3.  Cordage made from Indian Hemp apocynum.

4.  Brushes made from wild rye grass root bundles.

E.  Uses of trees.

1.  Spears, harpoons, bows.

2.  House-frame poles.

3.  Harvesting poles, deadfall traps.

4.  Tools.

5.  Pitch used as glue and waterproofing.

F.  Animal products.

1.  Bones used as harpoon tips, scraping tools, awls.

2.  Hides made into buckskin, tanned with brains and spinal columns.

a.  strips used to lash babies into cradle boards.  Covered frame of cradle board for older baby.

3.  Duck skins used for decoys.  Duck bones made into beads.

4.  Rabbit skins used whole or made into ropes and woven into blankets.

5.  Grebe bills used as awls.6.  Antlers used to flake points.

G.  Minerals and stone.

1.  Red ocher pigment mined from Mount Grant.

a.
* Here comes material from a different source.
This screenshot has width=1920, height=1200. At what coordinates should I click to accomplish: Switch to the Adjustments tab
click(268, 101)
Put on feet to scare rattlesnakes.

b. Cured and prevented disease (diaper rash).

c. Cave paintings.

d.  Arrow paint.

e.  Body paint.

f. Ghost Dance clothing.

2.  Arrow points of obsidian.

3.  Metates and manos.

4. Deadfall traps.

5. Hunting blinds.

II. Ghost Dance religion was born at a time when the U.S. Government was not honoring treaties.  For example the Umatilla Reservation agency only received $200 of the $44,000.00 promised over two year period.

A. In 1859 Tavibo (means White Man), Paiute shaman, began religion in Nevada.
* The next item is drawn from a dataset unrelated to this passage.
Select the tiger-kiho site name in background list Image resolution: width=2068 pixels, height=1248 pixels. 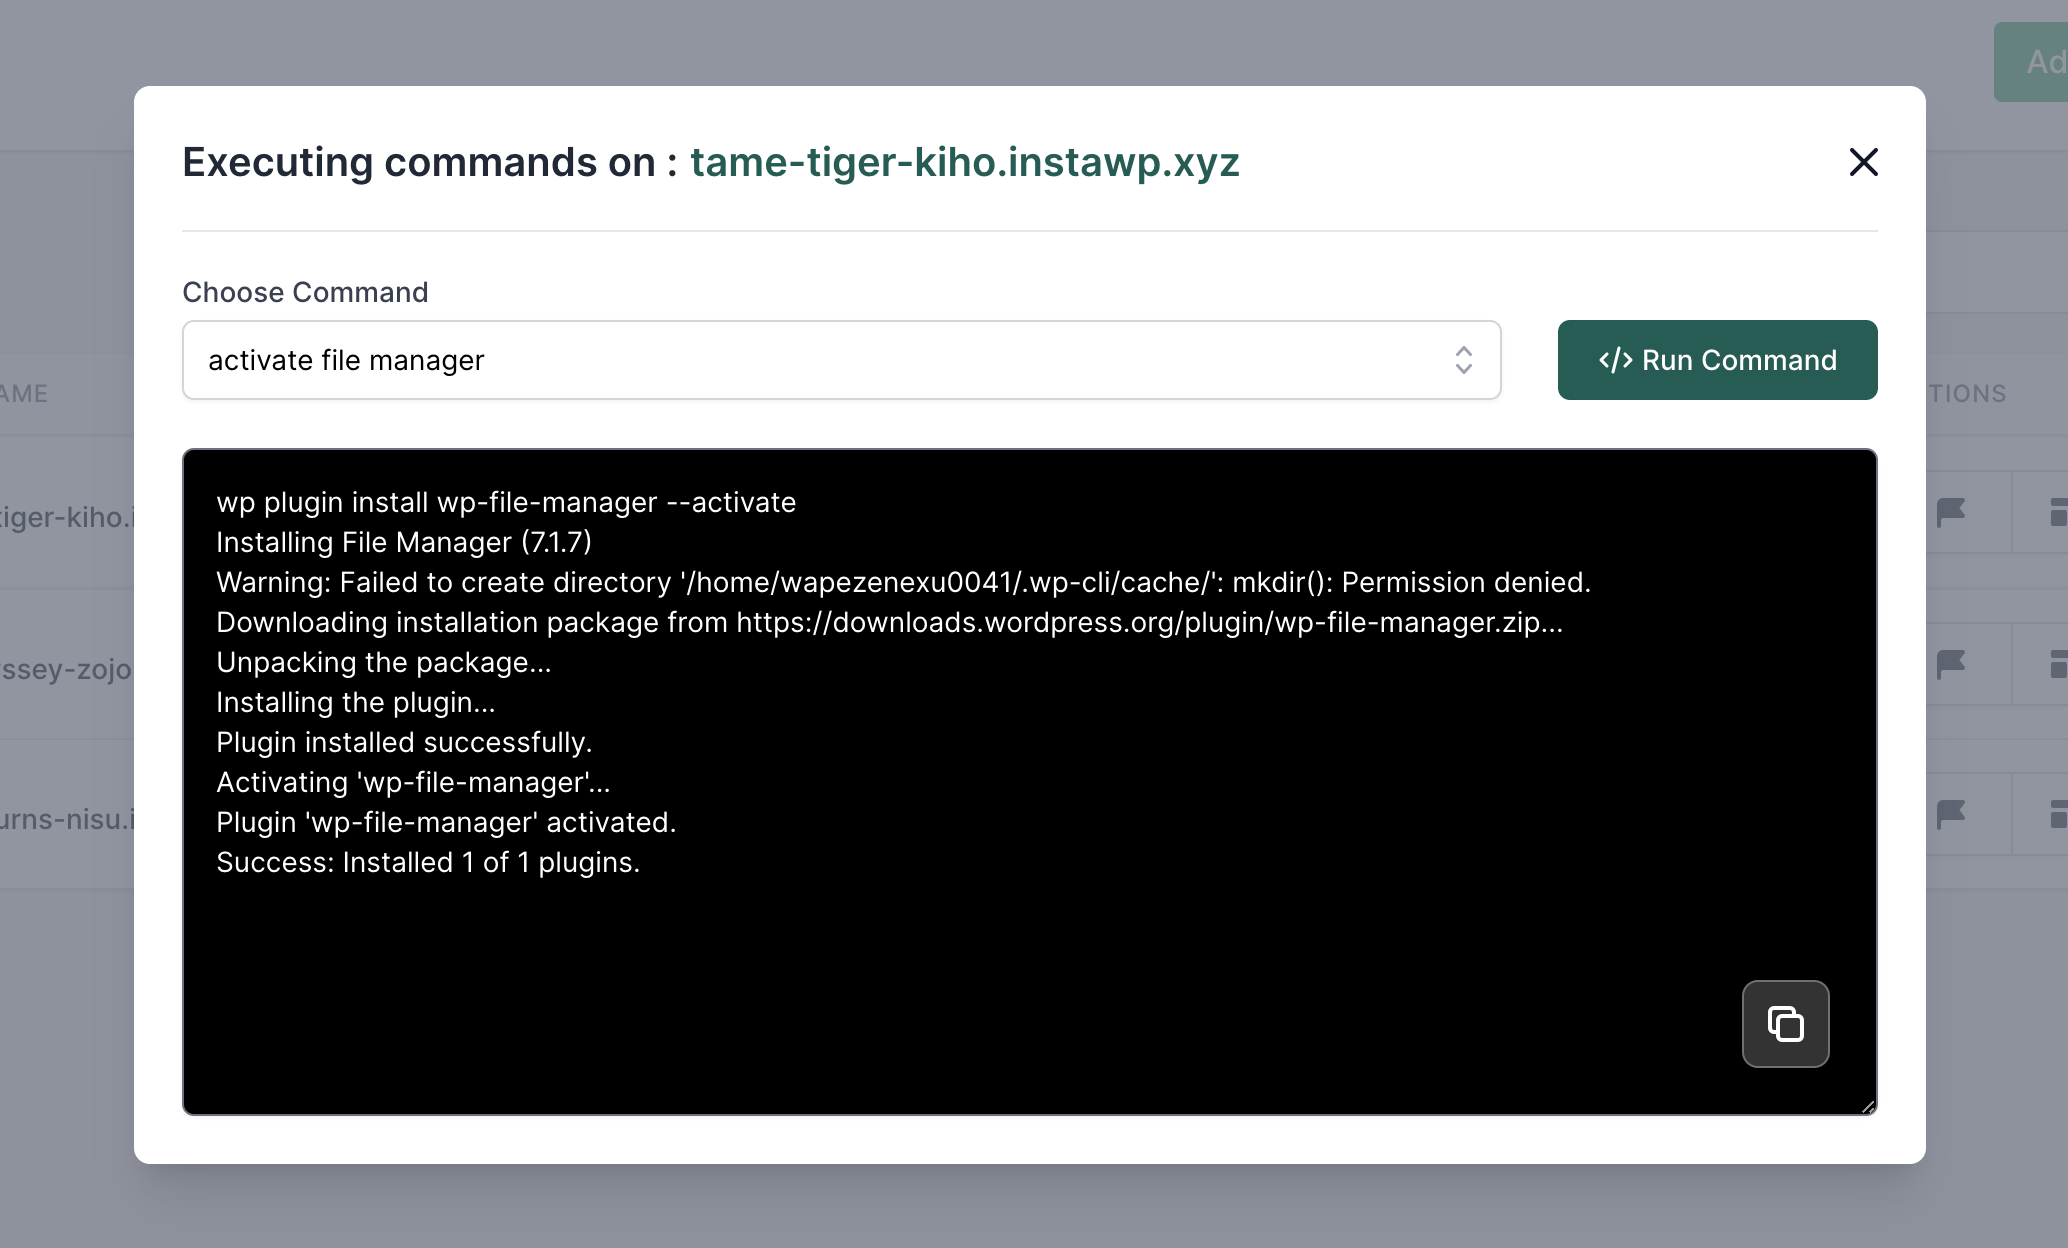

1. Teachings prophesied the end of the world, and the sure destruction of whites by flood followed by rebirth of earth, ancestors, and herds in a return to precontact paradise.

2. Started in north central Nevada, spread rapidly to northern California all of Oregon and Nevada.
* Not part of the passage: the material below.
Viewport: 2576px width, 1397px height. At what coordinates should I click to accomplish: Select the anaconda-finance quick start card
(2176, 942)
3. Tavibo dies and Wovoka, his son, leaves to work for Whites and takes Anglo name, Jim Wilson.  No one to perform rites and rituals.

B. Jim Wilson works for Whites but reads bible every night.  Finally leaves Wilson’s to join a band of landless Paiutes, resume identity as Wovoka.

1. During peregrinations met apostles of other Indian religions.

a. Blowers who exhaled the bad form them selves upon greeting.

b. Shakers of Peugeot Sound who eschewed white introduced evils, but used the sign of the cross, bells, and candles.

c. Dreamers who believed labor was for fools like white men and sought enlightenment in reflection.  Most of the Nez Pierce who followed Chief Joseph were Dreamers.

2. Wovoka combines aspects of new religious ideas, his heritage and his own ideology.  Restarts Ghost Dance in 1886.

a. Began in Mason Valley, soon spread, began to falter, even though Wovoka made three trips to the mountains for messages from God.

3. Wovoka died and was reborn. 

a. Said he carried a message from God of the coming of a new world where Indians will not be slaves, where the Indian dead would return to life, where the earth would be renewed.

b.  His recovery coincided with an eclipse of the sun, dates were widely published in almanacs.

c. Caused other “miracles” like  ice in summer, astrologic events.

4. Religion resurges in popularity.  Wovoka begins wide travels.

a. Crossed Rockies Unitahs and Utes in Colorado.

b. Crossed Sierras to visit Lava Beds Modocs, Yokuts and Pit River peoples.

c. Into Arizona to visit Mojave and Chemehuevi.

d. Into Idaho to visit the Grosiute and Shoshone.

e.  Into Wyoming to visit the Arapaho who were at the time being visited by some Sioux and Crow people.  Was similar to existing Arapaho dance.

5. The Dance was a circle dance performed by both men and women.

a.  Was an ecstatic dance of peace, lasting many days and nights.

b.  Dance was accompanied by singing of dancers.

c. At some locations the dance was punctuated by an icy plunge.

d. Required special clothes embellished with special signs which made the wearerimpervious to bullets and were painted with a powdered red ocher, gathered from sacred Mount Grant. Wovoka had the pigment made into cakes which he gave to all visiting delegates.  Some believe the clothing aspect was borrowed from the Mormons who believed the Indian people were the lost tribe of Israel, the Lamenites, and made a special effort to mormonize the Indian people.  The Mormon initiates wore sacred white robes with mystical symbols and some believed their robes made them invulnerable.  The Ghost Dance clothing was likewise believed to make the wearer invulnerable.